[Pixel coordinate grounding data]
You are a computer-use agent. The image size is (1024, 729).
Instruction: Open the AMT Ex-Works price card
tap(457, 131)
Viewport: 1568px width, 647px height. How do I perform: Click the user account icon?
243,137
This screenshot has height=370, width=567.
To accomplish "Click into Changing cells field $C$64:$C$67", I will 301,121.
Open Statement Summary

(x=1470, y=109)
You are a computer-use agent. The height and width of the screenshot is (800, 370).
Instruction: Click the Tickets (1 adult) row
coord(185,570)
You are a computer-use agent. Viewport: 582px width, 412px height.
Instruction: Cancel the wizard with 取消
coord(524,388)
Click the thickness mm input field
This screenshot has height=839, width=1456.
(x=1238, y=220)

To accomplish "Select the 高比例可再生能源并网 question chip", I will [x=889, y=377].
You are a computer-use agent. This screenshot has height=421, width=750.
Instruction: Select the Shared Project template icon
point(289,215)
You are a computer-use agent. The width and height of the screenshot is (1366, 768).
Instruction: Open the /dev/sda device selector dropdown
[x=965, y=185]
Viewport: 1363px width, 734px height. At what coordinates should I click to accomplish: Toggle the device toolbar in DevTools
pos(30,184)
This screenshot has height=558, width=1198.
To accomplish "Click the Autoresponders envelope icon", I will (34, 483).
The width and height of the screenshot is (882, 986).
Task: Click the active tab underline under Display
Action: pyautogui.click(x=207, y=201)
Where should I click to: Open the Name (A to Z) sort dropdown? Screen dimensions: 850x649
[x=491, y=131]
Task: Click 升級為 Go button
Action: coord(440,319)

» Task brief: Those lines of the records that contain the string "computer" should be identified and copied.

» Solution to this task:
You are a computer-use agent. The image size is (1024, 729).
You are a computer-use agent. The height and width of the screenshot is (800, 370).
You are a computer-use agent. Viewport: 582px width, 412px height.
You are a computer-use agent. This screenshot has height=421, width=750.
You are a computer-use agent. The width and height of the screenshot is (1366, 768).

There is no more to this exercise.